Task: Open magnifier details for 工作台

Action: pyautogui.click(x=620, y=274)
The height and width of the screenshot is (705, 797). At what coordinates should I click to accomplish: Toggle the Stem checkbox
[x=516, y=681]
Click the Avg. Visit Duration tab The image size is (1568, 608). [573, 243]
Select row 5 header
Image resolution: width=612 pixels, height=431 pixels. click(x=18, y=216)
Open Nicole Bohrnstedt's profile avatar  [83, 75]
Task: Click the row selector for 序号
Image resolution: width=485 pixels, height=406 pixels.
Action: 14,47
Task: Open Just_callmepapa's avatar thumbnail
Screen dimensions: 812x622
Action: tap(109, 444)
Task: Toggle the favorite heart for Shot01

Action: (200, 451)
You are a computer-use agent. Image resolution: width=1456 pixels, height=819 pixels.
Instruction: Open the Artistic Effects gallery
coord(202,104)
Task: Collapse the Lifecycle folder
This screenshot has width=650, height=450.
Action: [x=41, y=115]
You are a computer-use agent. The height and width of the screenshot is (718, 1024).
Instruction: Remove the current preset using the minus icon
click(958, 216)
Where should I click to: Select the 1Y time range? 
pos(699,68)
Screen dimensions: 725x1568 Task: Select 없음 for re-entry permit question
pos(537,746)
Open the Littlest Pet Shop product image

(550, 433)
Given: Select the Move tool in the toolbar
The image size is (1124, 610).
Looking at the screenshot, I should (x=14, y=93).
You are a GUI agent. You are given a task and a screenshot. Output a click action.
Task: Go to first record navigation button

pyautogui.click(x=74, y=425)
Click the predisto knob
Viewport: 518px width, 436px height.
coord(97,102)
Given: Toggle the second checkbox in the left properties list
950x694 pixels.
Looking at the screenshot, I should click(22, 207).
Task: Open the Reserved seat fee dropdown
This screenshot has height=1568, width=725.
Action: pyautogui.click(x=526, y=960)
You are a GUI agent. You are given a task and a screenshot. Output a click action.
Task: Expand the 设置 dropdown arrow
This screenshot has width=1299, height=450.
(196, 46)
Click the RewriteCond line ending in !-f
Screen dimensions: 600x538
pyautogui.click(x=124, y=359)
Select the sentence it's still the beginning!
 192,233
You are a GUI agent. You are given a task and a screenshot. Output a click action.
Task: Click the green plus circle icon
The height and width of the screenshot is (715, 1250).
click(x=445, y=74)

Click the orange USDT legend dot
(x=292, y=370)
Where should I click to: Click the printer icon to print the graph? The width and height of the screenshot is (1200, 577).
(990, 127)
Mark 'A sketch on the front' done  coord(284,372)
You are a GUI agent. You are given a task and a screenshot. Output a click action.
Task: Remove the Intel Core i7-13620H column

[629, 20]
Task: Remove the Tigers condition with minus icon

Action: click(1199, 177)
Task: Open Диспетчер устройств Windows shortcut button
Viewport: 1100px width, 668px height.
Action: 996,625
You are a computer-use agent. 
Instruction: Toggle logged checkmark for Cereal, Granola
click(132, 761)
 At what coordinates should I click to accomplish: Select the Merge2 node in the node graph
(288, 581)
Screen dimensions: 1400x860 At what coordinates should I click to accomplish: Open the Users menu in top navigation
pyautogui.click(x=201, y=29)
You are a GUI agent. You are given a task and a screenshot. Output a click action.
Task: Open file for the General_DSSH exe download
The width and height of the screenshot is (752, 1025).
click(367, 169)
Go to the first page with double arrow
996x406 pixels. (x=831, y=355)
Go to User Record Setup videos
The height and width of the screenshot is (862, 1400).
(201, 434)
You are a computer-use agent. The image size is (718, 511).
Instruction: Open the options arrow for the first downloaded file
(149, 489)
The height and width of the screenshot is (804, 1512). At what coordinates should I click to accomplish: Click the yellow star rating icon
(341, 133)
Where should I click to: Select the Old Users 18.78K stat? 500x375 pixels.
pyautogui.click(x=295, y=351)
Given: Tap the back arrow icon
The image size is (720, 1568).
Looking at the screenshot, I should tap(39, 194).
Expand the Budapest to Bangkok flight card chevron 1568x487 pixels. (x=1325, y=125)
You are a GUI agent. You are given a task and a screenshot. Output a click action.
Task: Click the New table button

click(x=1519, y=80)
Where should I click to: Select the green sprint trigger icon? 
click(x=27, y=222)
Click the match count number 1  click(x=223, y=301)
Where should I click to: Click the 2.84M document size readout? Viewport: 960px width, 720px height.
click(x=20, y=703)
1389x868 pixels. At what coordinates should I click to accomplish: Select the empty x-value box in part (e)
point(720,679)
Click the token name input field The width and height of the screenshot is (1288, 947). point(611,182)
#####
**EXERCISE OBJECTIVE**
Work through the data line by line and state how many lines have the string "avatar"; add nothing else.

**ANSWER BOX**
2